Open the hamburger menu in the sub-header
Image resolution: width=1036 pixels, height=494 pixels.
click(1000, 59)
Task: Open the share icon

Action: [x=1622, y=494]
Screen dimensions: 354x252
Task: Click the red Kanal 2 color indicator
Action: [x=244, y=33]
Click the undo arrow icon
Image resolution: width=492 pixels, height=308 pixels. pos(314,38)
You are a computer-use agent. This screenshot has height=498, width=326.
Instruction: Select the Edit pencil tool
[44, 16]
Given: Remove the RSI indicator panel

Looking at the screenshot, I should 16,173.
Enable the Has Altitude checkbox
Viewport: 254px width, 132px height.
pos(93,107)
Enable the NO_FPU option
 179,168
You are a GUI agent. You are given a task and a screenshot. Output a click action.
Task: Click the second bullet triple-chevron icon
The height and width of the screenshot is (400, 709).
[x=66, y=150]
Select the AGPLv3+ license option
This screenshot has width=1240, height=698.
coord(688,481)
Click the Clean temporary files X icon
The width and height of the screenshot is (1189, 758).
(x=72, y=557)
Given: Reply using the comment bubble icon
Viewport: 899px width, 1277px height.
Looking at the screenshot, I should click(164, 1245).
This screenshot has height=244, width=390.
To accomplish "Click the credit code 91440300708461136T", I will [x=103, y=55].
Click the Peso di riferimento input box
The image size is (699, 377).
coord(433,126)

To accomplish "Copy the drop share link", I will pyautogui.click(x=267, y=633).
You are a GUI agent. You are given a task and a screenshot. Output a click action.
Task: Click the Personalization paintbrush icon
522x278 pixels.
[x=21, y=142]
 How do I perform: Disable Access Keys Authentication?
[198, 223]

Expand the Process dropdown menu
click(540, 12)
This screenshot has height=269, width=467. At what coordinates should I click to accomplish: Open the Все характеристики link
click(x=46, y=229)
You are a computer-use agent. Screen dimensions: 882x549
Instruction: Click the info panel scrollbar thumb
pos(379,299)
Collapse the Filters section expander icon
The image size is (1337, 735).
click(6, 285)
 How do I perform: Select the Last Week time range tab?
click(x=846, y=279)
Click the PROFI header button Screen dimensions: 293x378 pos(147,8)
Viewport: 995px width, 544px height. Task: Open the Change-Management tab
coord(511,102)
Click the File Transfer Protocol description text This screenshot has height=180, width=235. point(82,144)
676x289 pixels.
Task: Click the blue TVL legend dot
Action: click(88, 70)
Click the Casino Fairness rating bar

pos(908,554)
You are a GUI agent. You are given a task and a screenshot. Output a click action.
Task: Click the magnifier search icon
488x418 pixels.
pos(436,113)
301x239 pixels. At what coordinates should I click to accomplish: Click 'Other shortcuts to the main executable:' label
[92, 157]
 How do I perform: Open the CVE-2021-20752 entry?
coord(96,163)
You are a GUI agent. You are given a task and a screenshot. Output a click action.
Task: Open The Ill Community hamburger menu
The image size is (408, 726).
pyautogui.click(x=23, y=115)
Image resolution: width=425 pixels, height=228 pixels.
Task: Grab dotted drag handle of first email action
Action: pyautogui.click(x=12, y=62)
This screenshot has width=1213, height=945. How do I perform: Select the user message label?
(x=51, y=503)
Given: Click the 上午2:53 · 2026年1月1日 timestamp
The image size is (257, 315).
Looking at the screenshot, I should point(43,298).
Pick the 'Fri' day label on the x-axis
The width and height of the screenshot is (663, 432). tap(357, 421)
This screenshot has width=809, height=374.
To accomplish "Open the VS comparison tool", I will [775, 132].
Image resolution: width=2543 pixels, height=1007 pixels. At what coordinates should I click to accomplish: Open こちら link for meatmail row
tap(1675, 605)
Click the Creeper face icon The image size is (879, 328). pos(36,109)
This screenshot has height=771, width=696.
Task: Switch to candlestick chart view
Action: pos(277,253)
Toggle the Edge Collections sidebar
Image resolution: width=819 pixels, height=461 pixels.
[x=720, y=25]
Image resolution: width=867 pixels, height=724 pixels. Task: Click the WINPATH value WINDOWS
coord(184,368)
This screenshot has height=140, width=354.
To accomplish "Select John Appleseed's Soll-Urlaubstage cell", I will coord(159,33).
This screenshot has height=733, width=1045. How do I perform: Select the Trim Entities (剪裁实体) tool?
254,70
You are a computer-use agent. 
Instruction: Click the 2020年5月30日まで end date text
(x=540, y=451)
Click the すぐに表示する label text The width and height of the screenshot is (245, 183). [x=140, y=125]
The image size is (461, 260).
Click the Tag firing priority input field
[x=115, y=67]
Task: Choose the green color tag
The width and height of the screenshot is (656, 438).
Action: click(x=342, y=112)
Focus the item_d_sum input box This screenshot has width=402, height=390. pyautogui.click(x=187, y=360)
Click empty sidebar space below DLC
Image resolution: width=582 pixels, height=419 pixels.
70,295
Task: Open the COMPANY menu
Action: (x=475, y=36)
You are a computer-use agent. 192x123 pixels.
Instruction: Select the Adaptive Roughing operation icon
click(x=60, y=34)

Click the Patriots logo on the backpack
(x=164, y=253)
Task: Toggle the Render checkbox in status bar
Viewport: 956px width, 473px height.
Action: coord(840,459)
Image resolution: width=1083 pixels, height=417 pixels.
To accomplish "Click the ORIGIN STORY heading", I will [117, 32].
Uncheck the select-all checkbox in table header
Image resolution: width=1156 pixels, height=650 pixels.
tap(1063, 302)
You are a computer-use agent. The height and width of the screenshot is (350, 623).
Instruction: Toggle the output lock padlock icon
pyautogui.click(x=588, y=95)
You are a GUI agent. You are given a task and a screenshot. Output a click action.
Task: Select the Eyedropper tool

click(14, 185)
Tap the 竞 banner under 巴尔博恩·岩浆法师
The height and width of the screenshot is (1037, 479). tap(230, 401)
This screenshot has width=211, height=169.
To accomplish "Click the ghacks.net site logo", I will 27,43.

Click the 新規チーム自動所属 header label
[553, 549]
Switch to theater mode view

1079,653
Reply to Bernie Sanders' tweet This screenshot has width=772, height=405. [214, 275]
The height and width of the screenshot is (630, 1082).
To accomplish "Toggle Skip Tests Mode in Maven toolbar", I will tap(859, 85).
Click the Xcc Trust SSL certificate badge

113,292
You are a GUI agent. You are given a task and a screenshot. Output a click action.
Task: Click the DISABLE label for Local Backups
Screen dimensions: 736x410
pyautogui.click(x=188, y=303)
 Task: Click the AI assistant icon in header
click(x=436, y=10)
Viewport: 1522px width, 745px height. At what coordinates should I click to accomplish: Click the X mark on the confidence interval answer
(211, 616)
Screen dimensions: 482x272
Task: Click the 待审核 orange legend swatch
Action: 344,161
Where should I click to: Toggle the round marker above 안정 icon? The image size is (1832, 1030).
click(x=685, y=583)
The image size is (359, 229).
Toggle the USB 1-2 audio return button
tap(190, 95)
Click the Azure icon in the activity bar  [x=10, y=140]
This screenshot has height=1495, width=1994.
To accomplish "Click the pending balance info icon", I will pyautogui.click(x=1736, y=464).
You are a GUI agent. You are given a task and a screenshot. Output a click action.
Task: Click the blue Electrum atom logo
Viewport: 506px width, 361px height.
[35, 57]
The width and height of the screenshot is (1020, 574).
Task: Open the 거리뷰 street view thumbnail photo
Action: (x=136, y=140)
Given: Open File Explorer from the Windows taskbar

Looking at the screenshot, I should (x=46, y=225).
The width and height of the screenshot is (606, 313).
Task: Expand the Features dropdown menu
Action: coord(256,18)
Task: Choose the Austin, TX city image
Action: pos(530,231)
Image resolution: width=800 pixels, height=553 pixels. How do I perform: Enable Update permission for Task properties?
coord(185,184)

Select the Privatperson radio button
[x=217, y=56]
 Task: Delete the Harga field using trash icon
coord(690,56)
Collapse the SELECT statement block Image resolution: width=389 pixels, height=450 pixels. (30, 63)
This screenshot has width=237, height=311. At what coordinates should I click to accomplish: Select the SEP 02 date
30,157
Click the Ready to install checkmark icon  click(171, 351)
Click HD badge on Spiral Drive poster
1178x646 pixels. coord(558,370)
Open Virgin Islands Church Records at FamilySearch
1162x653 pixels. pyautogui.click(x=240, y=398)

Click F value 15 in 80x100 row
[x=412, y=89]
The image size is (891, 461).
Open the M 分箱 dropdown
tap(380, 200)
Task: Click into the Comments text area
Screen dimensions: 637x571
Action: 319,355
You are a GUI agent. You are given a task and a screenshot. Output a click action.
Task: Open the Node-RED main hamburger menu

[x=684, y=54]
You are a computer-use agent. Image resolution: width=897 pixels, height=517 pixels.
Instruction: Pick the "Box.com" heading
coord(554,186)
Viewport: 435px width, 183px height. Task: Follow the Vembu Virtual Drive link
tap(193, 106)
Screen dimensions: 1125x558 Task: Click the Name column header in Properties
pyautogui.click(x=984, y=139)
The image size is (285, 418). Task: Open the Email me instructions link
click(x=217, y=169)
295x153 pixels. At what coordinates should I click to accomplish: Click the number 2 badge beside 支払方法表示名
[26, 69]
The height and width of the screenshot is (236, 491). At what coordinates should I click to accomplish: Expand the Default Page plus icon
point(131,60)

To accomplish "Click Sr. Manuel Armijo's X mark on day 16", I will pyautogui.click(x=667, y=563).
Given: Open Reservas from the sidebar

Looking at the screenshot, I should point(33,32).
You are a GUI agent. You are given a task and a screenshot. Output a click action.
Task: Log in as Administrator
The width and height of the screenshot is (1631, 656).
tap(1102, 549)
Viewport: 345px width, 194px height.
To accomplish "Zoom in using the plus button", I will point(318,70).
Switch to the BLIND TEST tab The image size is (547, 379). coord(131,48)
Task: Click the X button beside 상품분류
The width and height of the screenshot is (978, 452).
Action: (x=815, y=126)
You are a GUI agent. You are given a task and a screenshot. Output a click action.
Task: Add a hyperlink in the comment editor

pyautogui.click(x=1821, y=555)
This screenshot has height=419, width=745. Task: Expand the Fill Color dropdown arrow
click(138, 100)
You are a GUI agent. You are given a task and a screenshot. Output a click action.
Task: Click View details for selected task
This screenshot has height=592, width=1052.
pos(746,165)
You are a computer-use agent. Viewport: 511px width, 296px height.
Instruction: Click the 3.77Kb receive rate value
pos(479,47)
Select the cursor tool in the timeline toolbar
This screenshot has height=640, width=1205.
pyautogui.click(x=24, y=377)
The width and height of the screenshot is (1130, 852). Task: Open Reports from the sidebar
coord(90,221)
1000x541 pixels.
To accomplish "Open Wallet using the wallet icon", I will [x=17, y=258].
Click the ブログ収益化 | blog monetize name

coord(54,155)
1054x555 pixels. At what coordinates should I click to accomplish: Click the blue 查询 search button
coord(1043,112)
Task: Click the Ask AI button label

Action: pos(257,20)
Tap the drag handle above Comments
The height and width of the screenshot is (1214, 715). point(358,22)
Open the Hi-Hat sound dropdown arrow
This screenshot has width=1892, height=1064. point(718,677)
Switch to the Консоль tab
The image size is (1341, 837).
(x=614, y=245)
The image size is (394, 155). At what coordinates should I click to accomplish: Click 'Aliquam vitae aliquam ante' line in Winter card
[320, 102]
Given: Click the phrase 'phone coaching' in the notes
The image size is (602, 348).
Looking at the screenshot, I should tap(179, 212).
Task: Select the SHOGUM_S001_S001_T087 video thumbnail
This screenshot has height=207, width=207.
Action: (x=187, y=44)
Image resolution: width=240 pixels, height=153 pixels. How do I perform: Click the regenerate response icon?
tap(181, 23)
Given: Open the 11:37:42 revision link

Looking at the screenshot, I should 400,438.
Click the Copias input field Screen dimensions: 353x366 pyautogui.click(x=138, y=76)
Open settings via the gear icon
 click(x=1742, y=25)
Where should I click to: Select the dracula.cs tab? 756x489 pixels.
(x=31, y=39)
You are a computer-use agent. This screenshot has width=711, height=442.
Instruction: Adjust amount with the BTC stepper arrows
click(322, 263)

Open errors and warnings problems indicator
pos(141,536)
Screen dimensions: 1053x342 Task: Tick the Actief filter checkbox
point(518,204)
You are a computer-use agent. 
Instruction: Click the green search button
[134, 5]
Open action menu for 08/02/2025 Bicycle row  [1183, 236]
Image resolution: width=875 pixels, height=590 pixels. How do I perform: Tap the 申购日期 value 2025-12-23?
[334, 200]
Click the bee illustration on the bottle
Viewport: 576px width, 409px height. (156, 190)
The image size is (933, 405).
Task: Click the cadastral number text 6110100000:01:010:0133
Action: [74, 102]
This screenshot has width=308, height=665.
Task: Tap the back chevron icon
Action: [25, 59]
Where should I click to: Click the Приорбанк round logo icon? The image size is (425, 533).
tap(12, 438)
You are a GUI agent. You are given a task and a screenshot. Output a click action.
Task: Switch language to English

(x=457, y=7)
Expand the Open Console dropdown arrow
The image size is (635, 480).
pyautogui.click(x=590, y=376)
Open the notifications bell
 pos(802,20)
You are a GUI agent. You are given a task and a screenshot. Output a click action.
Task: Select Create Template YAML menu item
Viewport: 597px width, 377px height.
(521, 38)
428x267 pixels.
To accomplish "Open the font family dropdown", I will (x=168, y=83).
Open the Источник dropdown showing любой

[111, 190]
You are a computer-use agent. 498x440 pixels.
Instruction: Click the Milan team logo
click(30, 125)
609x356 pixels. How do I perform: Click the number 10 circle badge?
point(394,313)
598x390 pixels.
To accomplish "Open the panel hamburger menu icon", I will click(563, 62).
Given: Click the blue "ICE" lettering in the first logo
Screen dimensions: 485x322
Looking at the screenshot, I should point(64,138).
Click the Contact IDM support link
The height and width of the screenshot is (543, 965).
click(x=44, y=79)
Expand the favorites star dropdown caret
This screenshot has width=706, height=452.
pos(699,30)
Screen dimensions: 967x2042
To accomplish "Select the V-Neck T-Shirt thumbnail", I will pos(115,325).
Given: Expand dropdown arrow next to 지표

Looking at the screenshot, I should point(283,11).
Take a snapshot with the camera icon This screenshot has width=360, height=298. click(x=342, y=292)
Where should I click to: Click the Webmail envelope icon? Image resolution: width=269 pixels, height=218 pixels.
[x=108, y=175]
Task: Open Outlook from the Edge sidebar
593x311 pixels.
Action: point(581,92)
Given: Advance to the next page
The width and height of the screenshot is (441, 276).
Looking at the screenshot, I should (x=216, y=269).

- - - - -

— Set task —
Reproduce the records word for word, starting at the line that contains "Viewport: 995px width, 544px" and ending at the line that contains "pos(908,554)".

— Output of the task —
Viewport: 995px width, 544px height. Task: Open the Change-Management tab
coord(511,102)
Click the File Transfer Protocol description text This screenshot has height=180, width=235. point(82,144)
676x289 pixels.
Task: Click the blue TVL legend dot
Action: click(88, 70)
Click the Casino Fairness rating bar

pos(908,554)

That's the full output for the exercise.